***** Supplied material *****
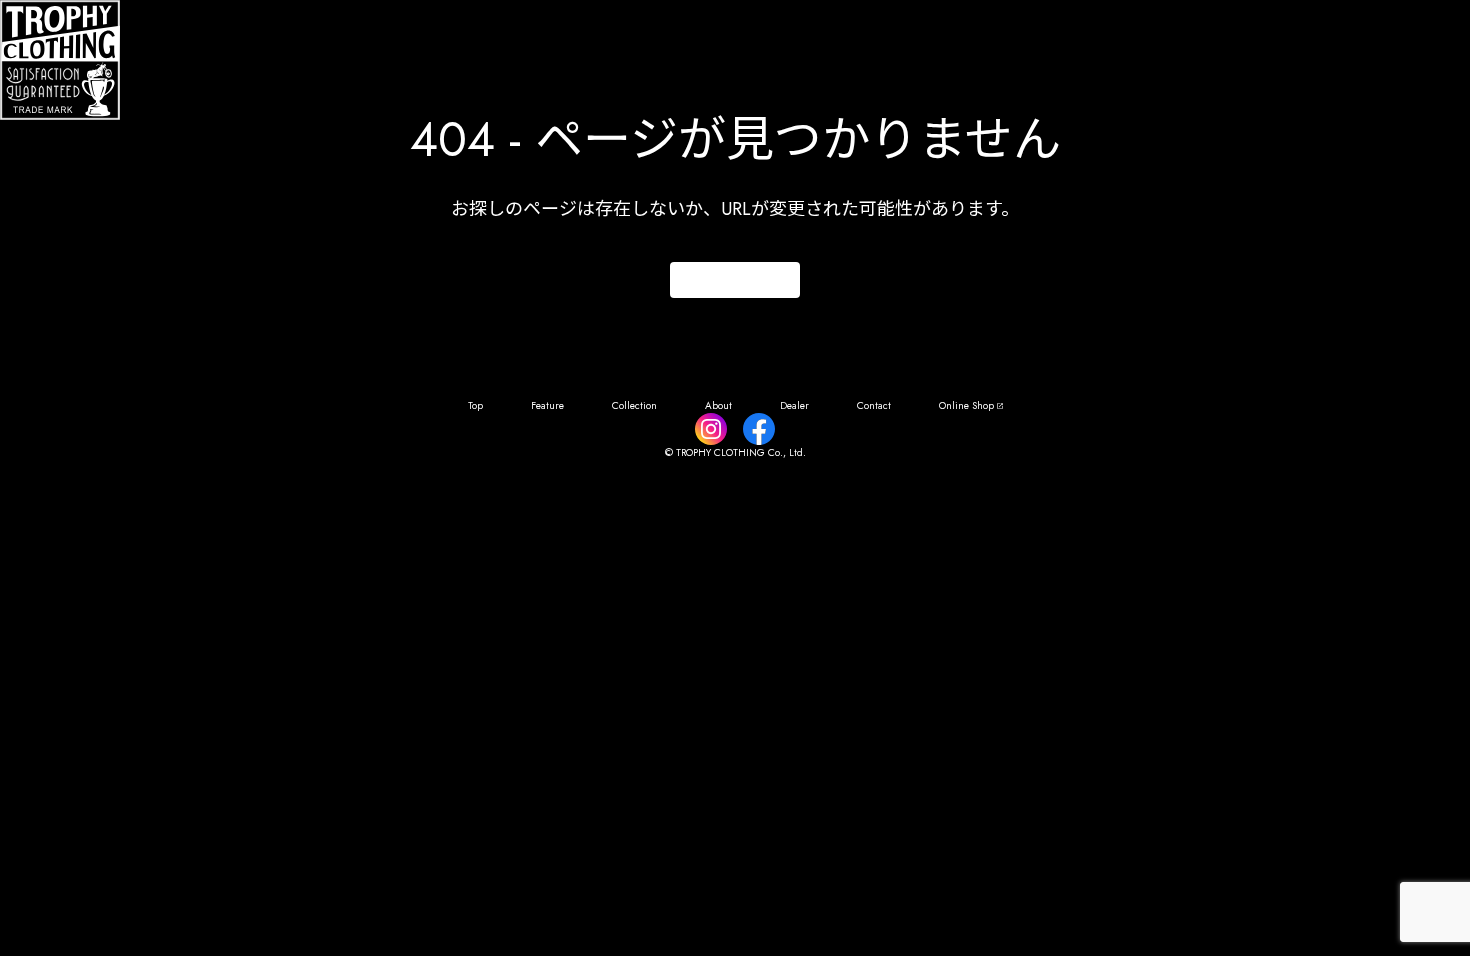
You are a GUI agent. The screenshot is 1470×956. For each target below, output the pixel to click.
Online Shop (966, 405)
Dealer (794, 405)
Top (475, 405)
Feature (547, 405)
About (718, 405)
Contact (874, 405)
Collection (634, 405)
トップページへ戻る (735, 280)
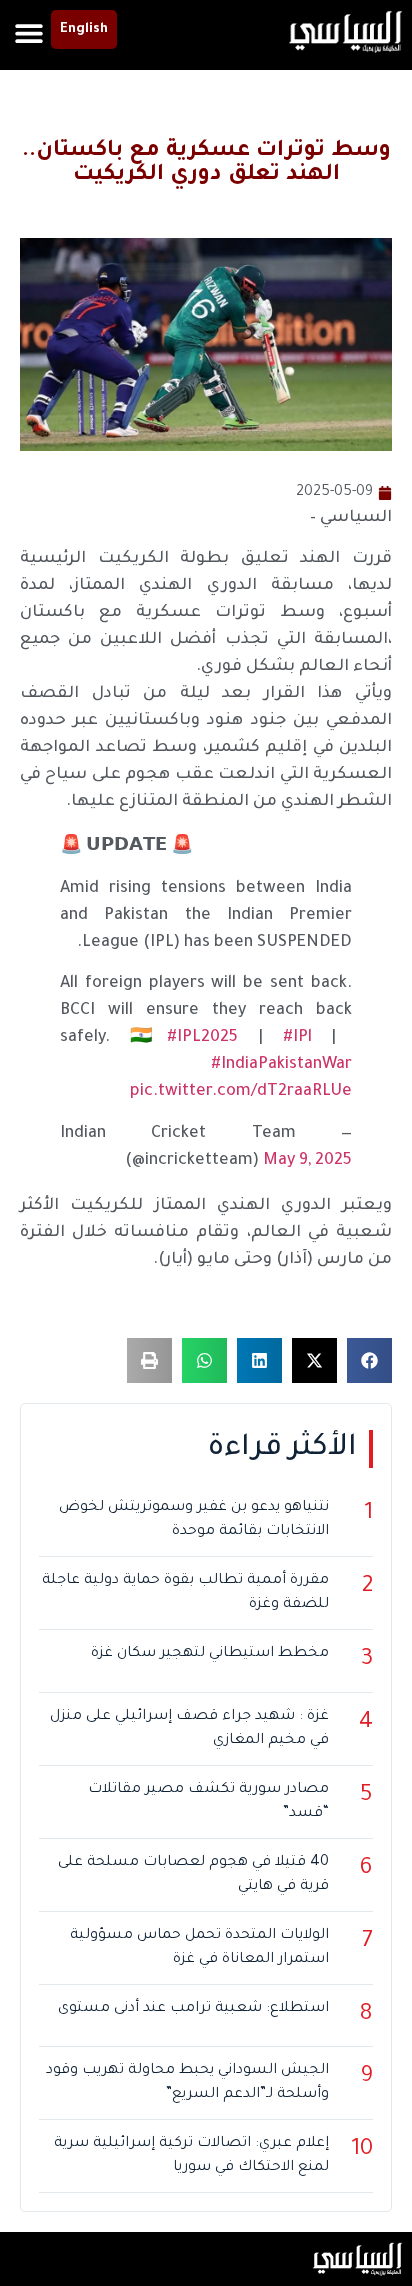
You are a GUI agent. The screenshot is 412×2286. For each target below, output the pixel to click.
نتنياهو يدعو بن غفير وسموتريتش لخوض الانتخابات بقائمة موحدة (194, 1520)
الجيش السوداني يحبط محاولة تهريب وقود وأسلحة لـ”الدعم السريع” (187, 2083)
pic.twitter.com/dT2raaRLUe (241, 1092)
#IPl (297, 1038)
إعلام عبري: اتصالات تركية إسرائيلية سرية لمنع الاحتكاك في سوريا (191, 2156)
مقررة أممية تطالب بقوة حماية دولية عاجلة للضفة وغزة (185, 1593)
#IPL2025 (202, 1038)
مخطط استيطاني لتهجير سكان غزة (210, 1654)
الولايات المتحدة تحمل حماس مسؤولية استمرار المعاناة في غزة (199, 1948)
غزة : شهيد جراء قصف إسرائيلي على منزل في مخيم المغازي (189, 1729)
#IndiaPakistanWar (281, 1065)
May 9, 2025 (307, 1161)
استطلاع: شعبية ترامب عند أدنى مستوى (193, 2009)
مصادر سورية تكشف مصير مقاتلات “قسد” (208, 1802)
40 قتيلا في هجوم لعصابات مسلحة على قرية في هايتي (193, 1875)
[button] (28, 32)
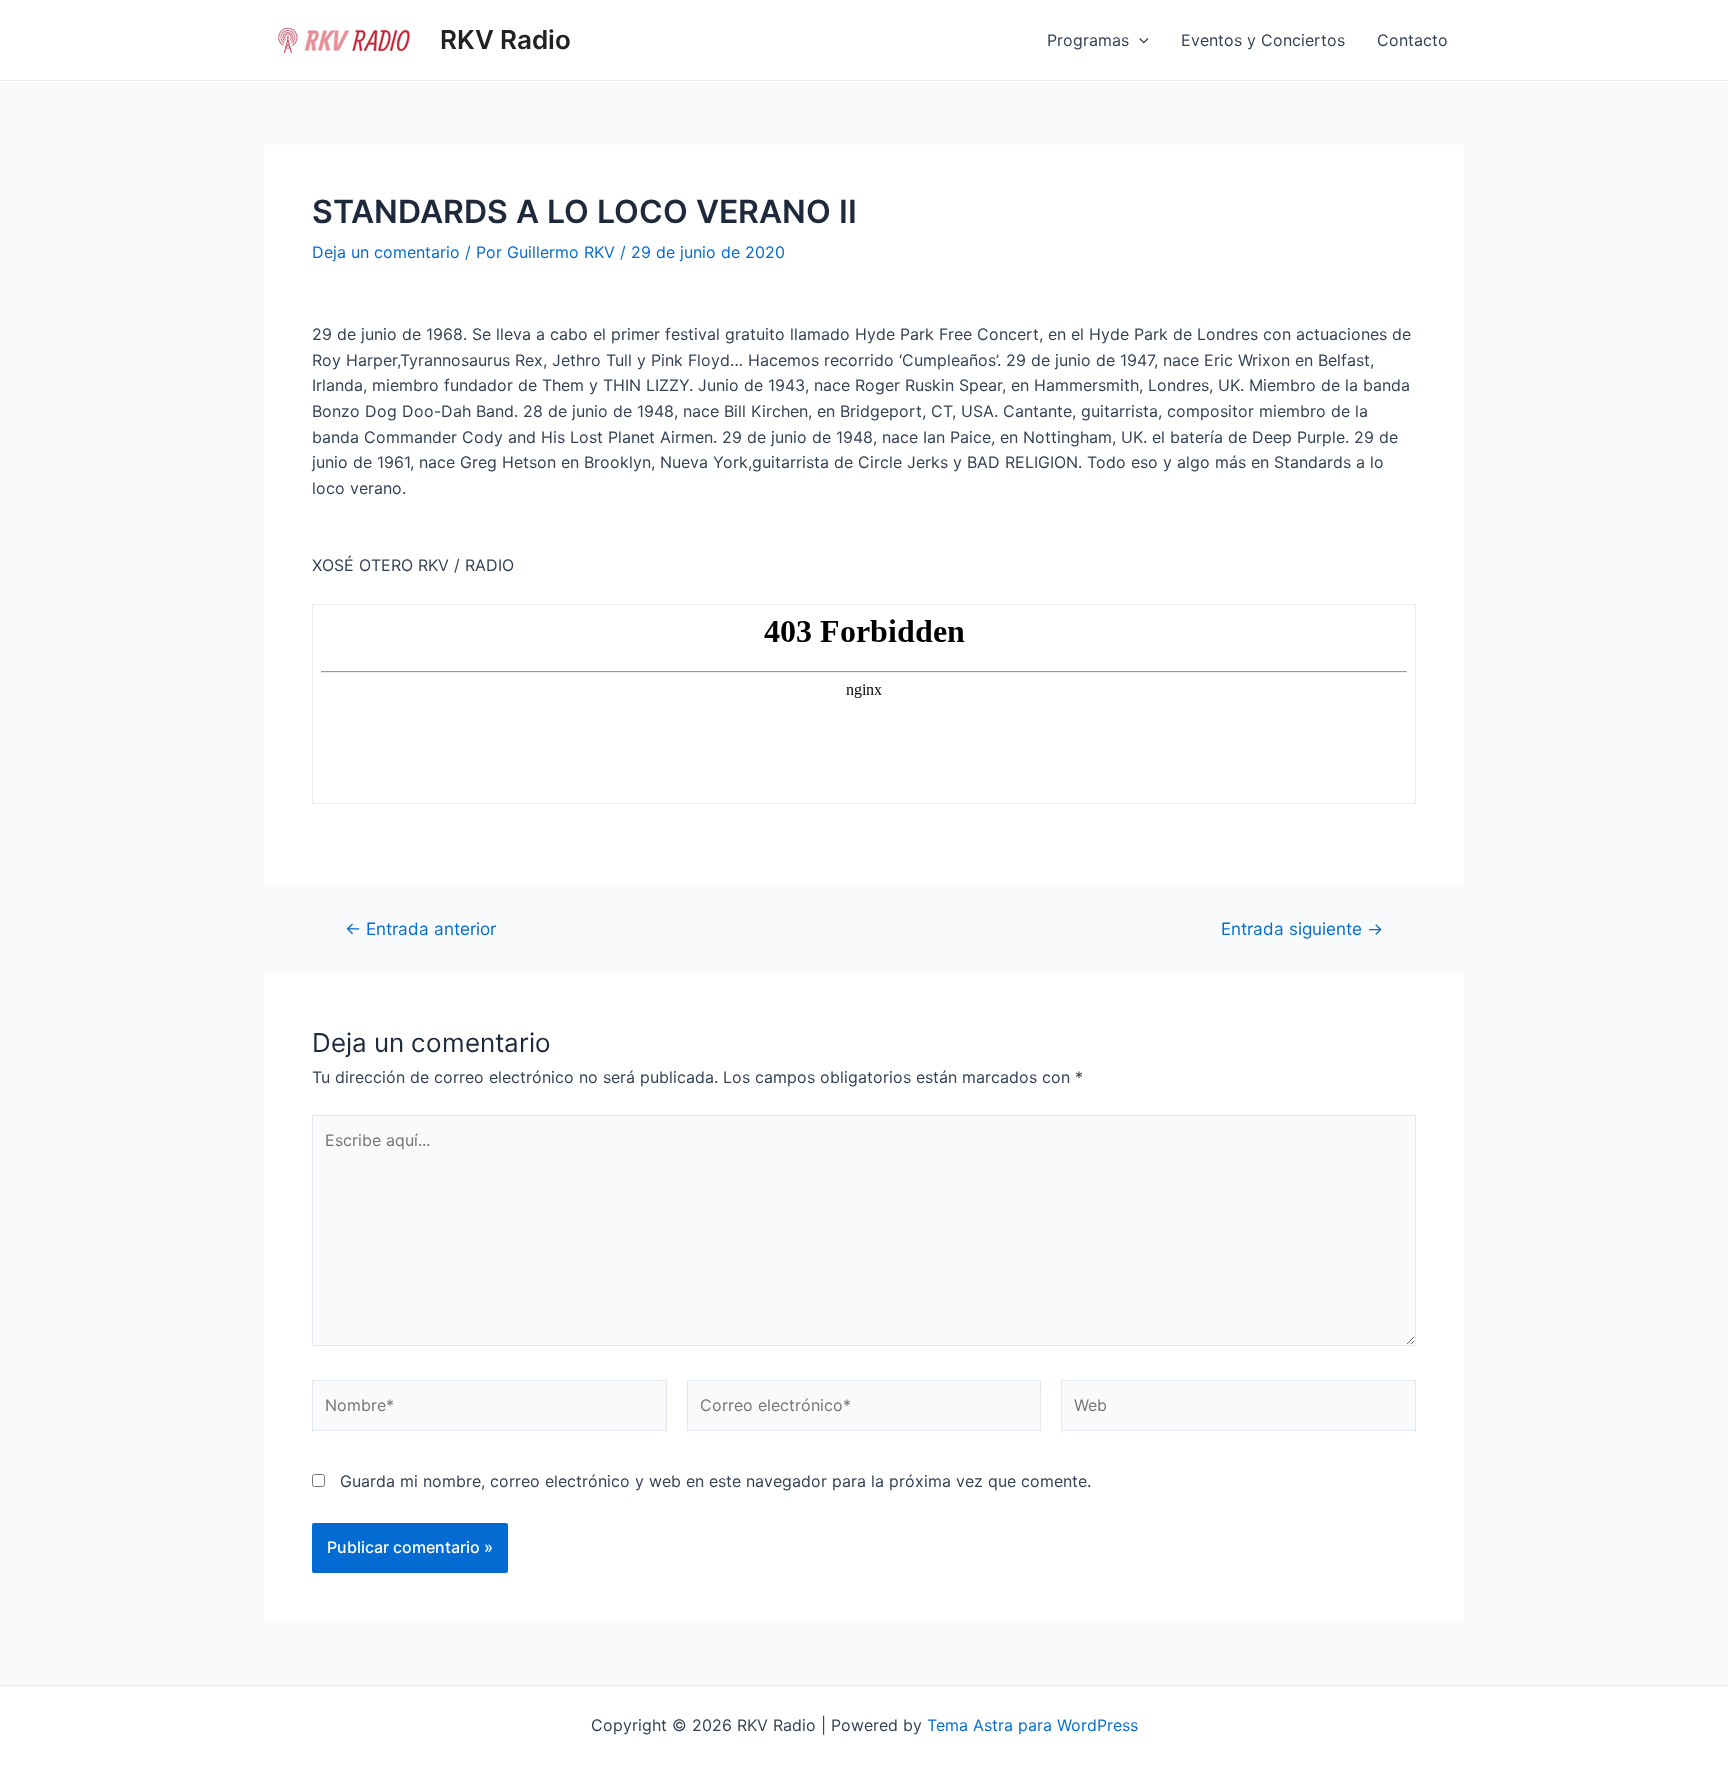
*****
* Task objective
Among these entries, how many lines include the string "click"? Reply with the number by itself.

* Written answer
2